Here’s an ethical dilemma for you:
A promising new screening test for ovarian cancer called OvaSure can correctly identify ovarian cancer 95% of the time. Ovarian cancer is one of the most deadly cancers if it is not detected early. The company marketing the test says that the test has a false-positive rate of only 0.6%. (A false-positive is when the test indicates that cancer is present when in fact it is not.) Should the test be made widely available as a screening test for ovarian cancer?
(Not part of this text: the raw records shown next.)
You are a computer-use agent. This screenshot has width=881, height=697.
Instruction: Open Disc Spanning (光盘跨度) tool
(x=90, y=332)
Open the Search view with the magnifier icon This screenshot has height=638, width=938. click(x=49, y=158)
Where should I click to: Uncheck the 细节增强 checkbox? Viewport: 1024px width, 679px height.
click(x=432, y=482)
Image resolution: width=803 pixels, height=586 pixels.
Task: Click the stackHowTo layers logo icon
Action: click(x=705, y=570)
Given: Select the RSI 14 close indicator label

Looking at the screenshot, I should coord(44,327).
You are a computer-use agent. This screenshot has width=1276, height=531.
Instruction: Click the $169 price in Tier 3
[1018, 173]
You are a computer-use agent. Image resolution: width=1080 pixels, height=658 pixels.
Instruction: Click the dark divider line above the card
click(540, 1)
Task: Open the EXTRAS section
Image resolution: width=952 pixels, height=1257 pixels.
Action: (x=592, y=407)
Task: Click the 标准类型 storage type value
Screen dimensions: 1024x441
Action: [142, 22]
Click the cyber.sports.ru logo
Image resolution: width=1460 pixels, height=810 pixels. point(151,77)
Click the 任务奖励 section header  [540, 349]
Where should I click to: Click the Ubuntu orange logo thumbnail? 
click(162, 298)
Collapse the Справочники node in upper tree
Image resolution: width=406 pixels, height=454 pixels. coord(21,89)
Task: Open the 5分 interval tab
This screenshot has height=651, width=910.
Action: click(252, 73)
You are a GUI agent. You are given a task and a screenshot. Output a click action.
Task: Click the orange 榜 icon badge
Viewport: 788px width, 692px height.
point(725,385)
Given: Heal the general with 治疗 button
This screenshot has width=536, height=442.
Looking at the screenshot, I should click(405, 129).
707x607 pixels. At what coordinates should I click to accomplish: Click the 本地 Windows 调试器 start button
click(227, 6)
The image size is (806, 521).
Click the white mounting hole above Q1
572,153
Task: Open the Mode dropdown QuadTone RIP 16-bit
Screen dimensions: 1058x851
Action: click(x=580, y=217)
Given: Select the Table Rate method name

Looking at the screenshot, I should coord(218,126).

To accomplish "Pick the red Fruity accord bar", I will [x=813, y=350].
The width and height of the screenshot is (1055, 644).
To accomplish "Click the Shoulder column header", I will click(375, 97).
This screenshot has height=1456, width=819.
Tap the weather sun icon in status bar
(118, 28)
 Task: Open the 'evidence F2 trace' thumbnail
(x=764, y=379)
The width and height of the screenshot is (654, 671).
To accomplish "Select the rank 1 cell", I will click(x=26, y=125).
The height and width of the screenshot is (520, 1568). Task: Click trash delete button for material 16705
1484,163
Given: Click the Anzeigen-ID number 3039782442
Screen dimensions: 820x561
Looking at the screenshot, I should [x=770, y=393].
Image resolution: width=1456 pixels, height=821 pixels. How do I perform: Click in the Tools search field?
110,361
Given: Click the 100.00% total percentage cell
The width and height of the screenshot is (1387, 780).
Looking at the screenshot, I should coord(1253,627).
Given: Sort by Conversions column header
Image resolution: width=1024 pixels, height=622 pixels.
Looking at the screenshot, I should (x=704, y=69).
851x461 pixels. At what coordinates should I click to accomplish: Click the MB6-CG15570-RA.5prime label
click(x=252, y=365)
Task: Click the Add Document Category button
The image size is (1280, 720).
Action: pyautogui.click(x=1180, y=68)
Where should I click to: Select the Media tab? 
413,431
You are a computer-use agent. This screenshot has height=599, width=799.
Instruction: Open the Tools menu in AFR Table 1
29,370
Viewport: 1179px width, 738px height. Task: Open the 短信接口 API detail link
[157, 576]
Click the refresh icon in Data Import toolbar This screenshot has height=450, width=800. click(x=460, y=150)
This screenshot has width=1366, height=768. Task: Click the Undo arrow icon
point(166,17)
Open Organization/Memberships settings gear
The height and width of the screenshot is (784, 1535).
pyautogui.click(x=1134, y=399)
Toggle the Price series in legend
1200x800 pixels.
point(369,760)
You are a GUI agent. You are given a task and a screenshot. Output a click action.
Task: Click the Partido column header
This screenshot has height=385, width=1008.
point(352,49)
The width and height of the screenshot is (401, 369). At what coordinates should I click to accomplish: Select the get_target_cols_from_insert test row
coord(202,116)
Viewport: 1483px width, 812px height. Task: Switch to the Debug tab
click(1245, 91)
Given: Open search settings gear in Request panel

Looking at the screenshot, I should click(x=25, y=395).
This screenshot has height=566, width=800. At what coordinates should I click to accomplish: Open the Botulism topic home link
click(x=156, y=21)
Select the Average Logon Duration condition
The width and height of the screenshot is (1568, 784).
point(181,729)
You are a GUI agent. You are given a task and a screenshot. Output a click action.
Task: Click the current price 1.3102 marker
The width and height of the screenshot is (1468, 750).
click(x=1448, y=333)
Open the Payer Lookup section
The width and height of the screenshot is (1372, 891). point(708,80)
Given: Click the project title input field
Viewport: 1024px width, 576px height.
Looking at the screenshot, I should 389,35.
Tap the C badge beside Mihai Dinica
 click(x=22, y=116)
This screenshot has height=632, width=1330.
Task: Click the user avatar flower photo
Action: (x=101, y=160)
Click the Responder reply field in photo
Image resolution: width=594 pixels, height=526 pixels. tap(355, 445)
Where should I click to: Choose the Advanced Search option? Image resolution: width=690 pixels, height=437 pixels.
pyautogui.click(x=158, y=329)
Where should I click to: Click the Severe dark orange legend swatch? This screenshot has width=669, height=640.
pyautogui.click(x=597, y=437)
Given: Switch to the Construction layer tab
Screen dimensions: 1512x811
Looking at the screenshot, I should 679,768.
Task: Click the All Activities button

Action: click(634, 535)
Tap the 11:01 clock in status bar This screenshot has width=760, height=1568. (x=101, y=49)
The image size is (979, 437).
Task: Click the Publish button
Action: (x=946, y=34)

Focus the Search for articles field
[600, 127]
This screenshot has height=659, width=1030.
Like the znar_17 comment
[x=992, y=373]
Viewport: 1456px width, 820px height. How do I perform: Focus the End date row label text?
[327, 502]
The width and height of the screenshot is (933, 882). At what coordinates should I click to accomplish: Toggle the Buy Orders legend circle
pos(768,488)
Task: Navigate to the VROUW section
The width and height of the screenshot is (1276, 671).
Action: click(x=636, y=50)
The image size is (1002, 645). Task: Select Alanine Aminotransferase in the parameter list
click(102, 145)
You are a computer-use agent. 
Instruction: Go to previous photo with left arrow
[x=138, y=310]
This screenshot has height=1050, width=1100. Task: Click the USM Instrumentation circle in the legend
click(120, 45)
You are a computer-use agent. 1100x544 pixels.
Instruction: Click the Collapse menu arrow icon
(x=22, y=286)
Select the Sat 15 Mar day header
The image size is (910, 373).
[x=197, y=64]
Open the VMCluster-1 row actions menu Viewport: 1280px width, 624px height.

Let’s see; 95% success rate at detecting ovarian cancer versus a 0.6% false-positive rate – it doesn’t sound like much of a dilemma, does it? But it is an interesting dilemma, and the reason is that ovarian cancer is rare; its prevalence is only about 0.06%. So among 100,000 women screened with the new test, 60 (0.06% of 100,000) would have ovarian cancer and 57 of them (95%) would be diagnosed correctly. Many of these 57 might be saved. However, 600 women (0.6%) would be told they had ovarian cancer when they did not. In the absence of any good corroborating tests to confirm the diagnosis, many of those 600 women might choose to have a surgery they actually didn’t need. And almost certainly they'd suffer emotionally from the belief that they had a deadly cancer.
Sometimes you have to run the numbers carefully to see the full effect of what is being said. It pays to be a skeptic.
ADDENDUM: Ovasure was pulled from the market in October, 2008, after the FDA sent the company a letter saying that the kits required FDA approval before they could be marketed and sold.